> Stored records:
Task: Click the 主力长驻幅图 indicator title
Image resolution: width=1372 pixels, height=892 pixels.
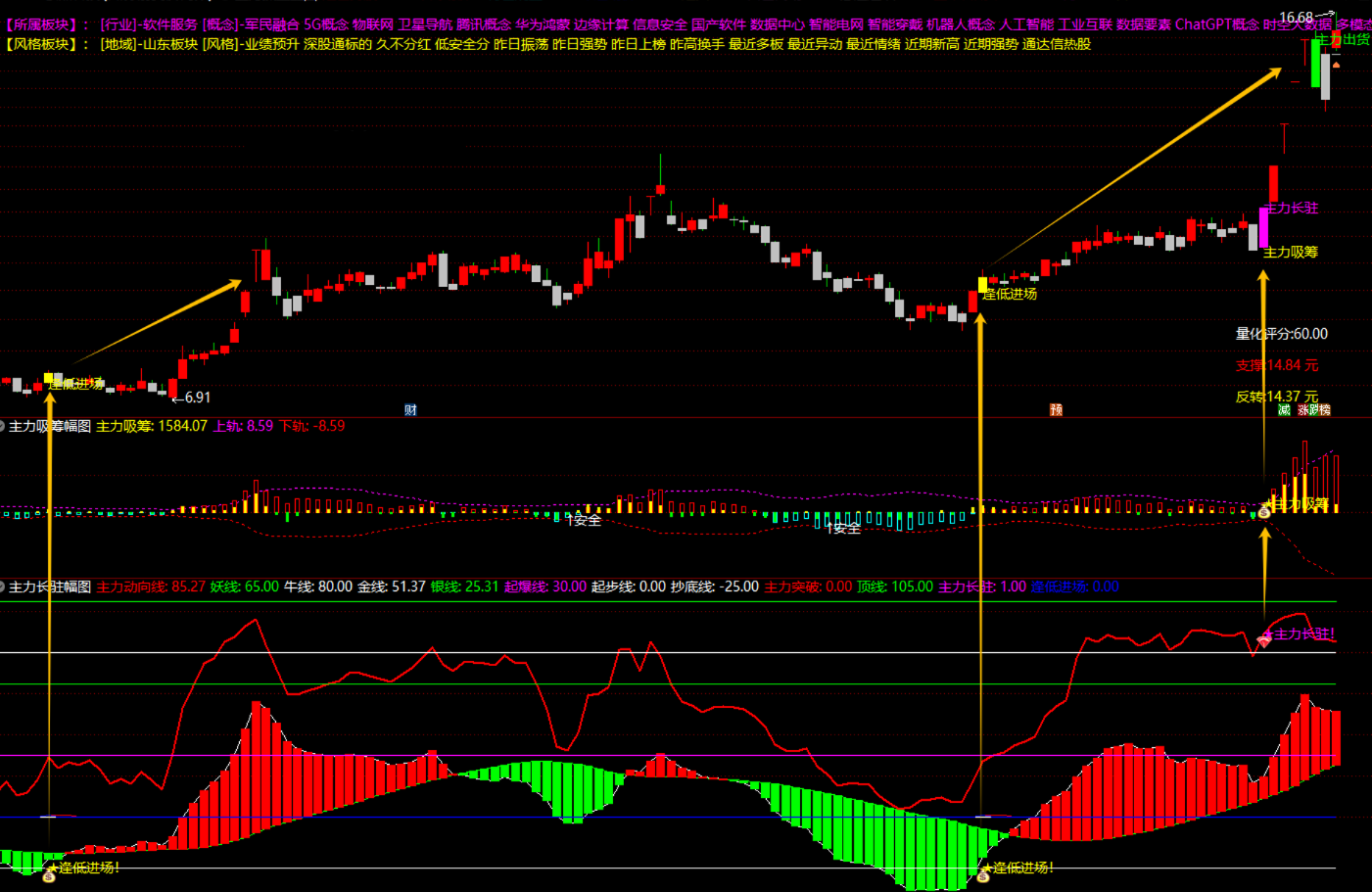Action: pyautogui.click(x=50, y=587)
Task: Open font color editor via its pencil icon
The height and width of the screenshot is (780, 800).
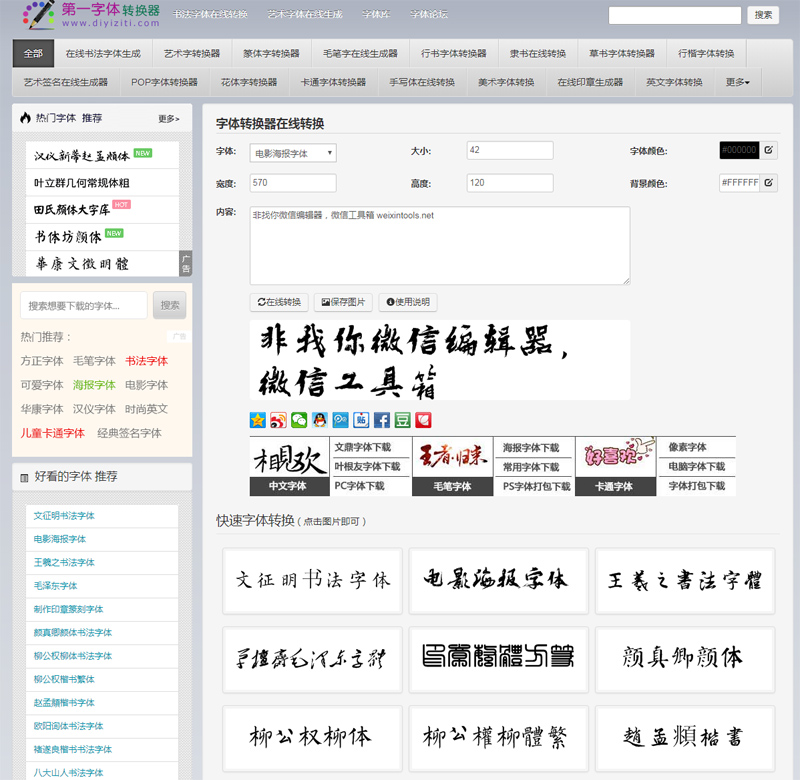Action: click(x=769, y=149)
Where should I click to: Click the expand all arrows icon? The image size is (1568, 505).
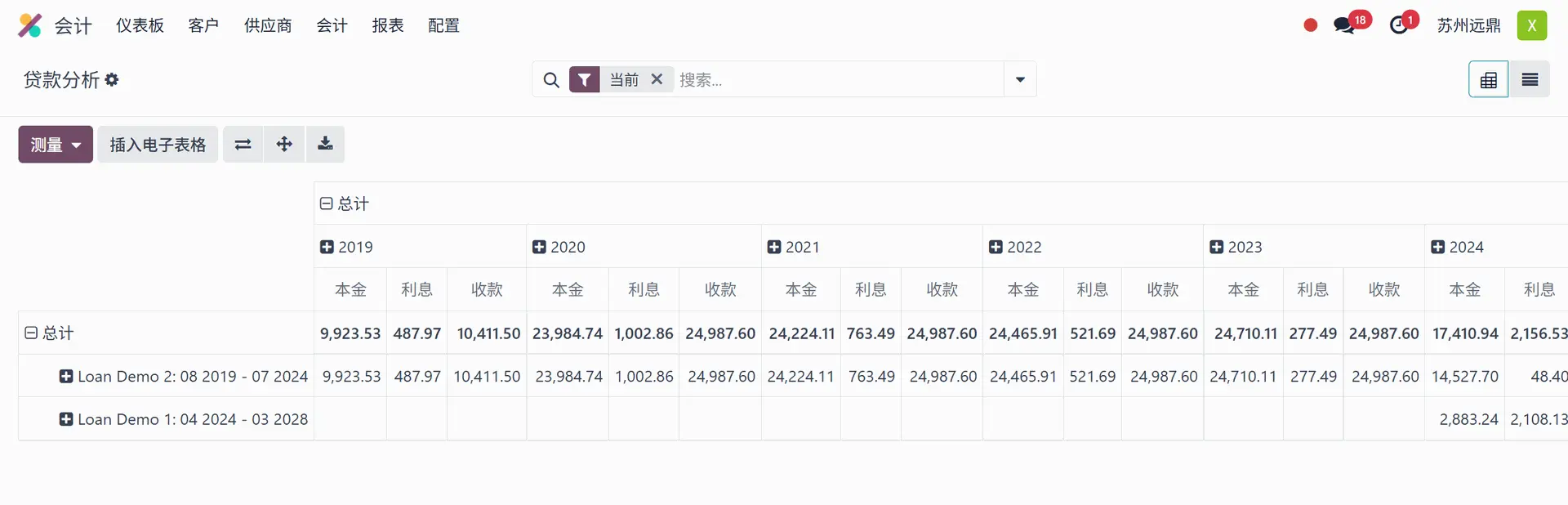point(284,145)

> Exercise brief: Report every line of the records that contains the word "Task".

> Worked solution:
Task: Click the 主力长驻幅图 indicator title
Task: Open font color editor via its pencil icon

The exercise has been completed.